▸ Exercise instructions
Say how many lines of the entries below include "screenshot", giving nothing but that number.

▸ Pixel coordinate grounding data
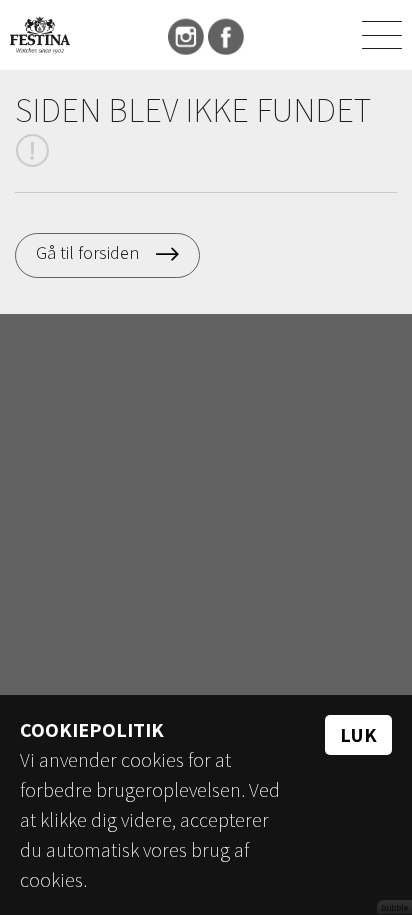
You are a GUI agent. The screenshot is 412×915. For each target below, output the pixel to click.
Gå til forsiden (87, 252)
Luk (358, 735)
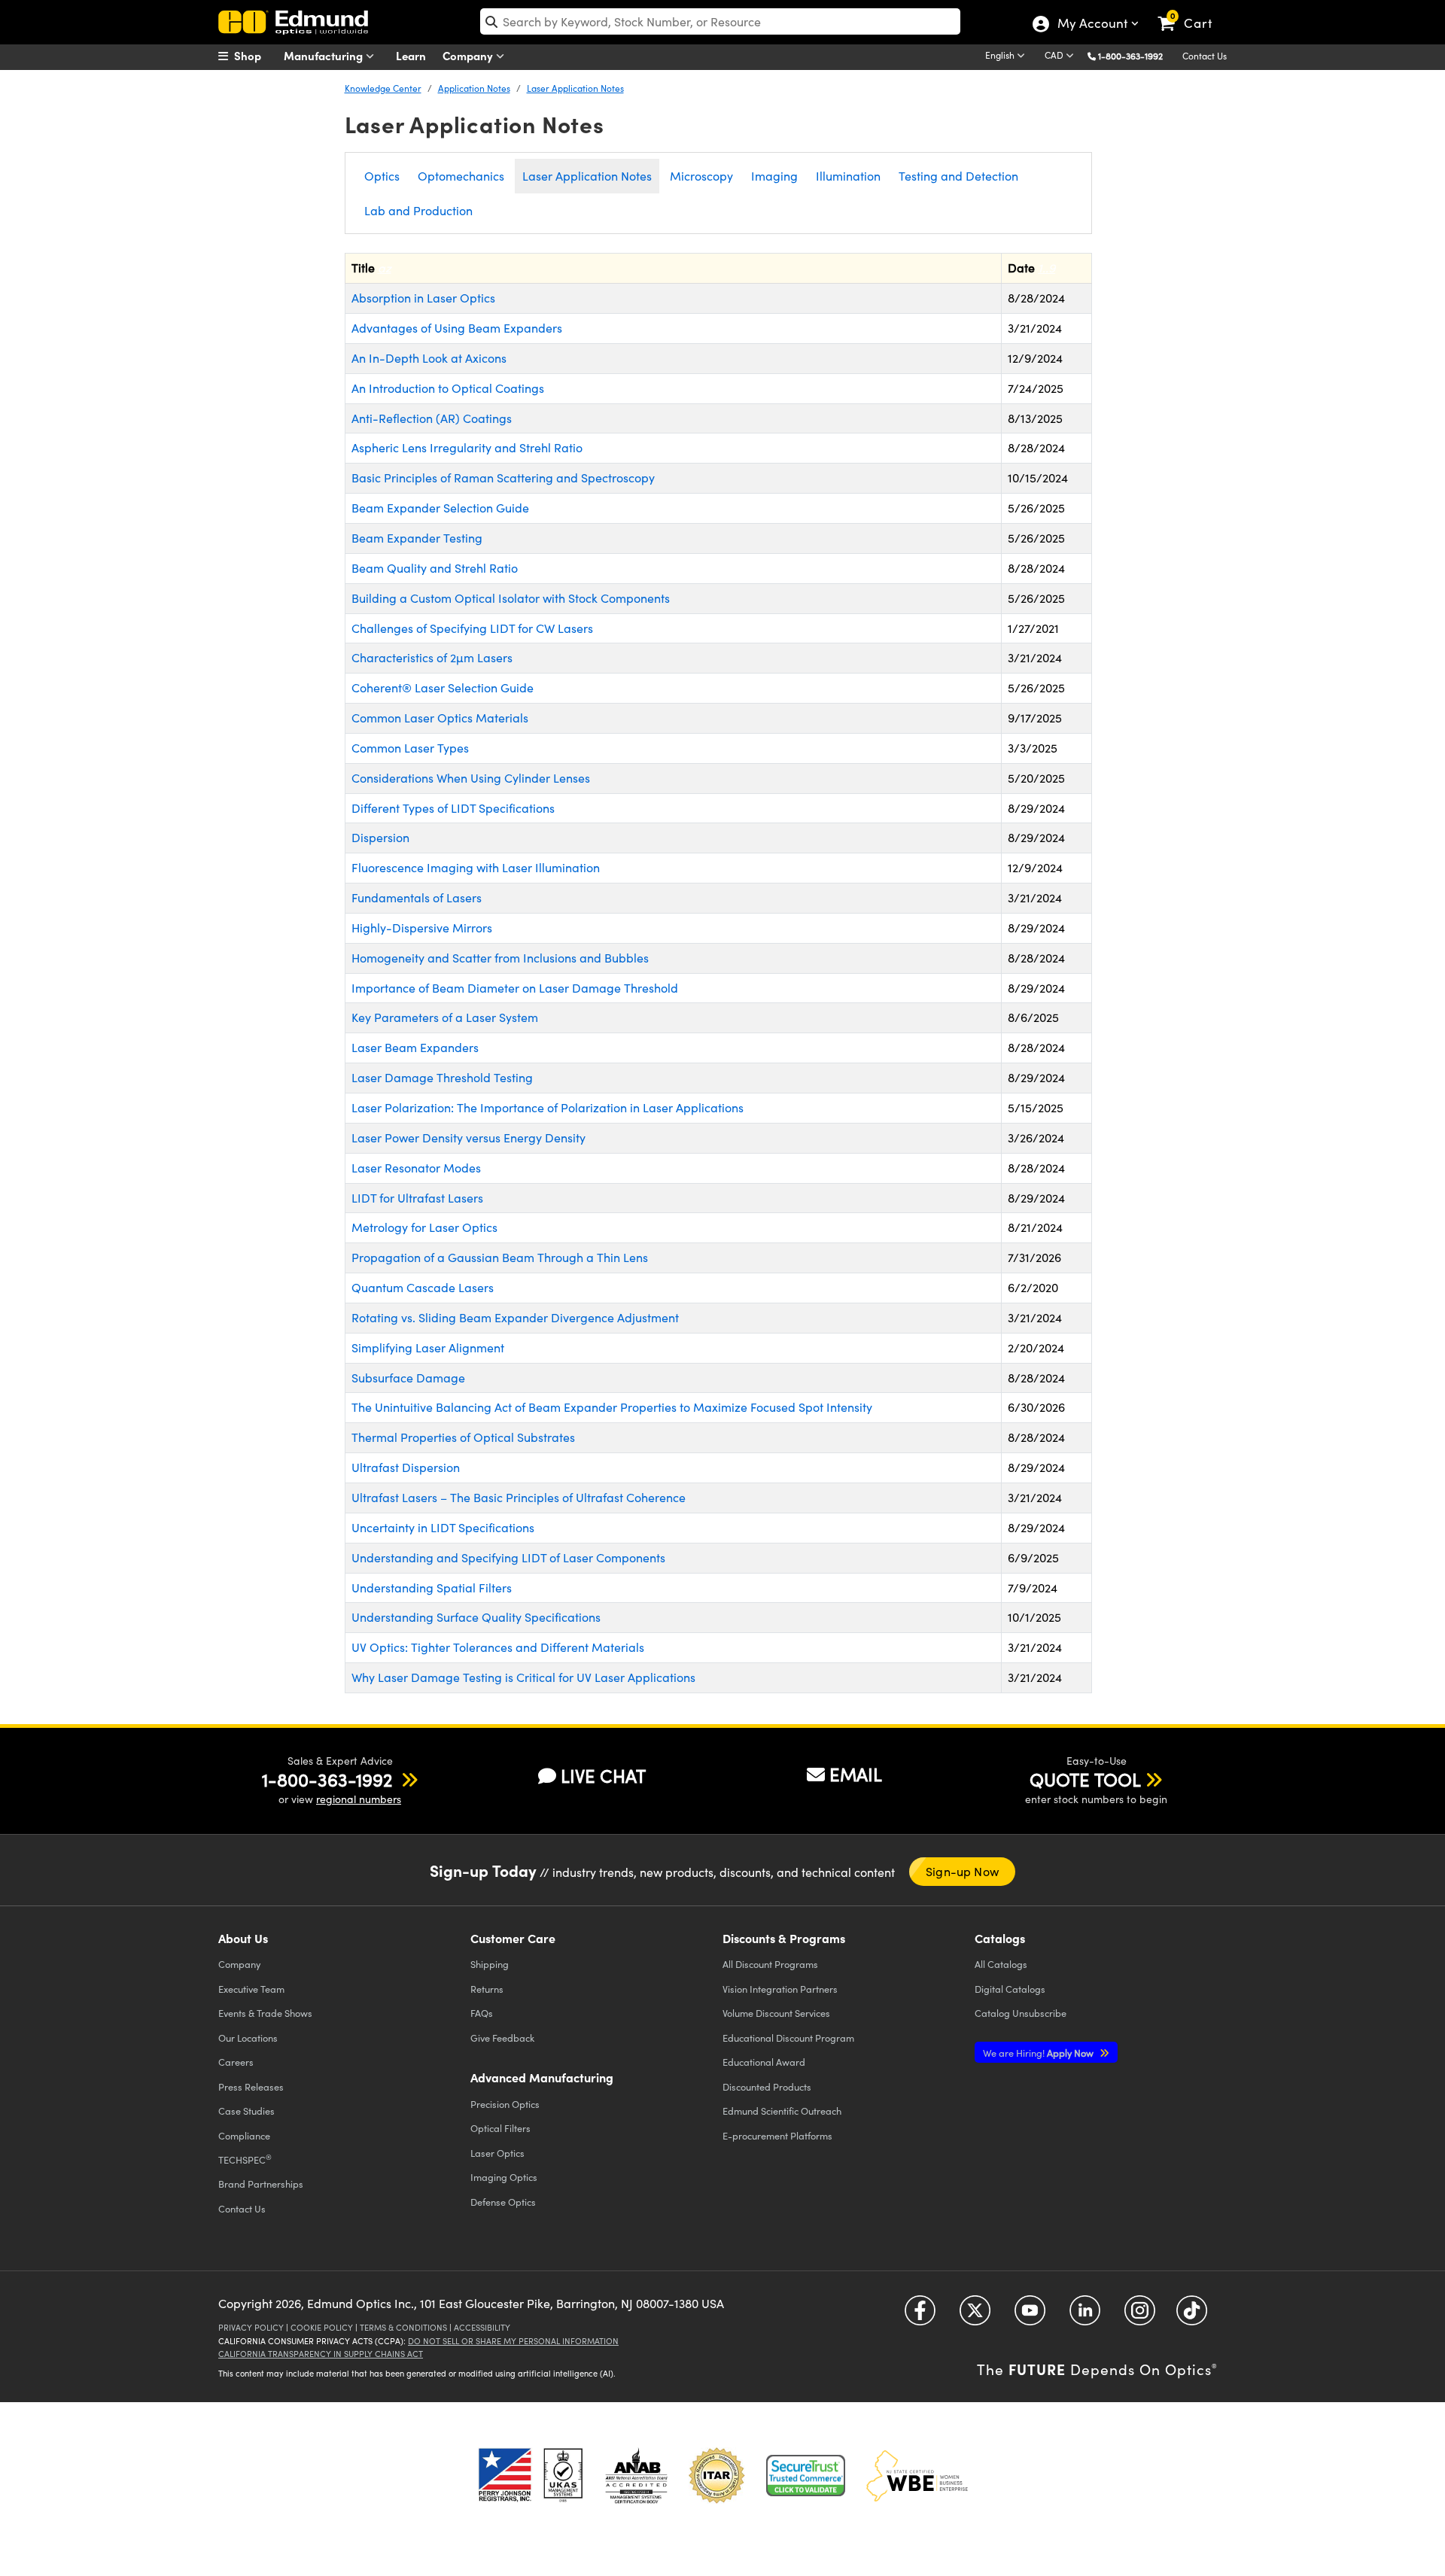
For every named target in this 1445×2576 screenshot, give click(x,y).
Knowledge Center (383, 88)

▸ Problem solution
2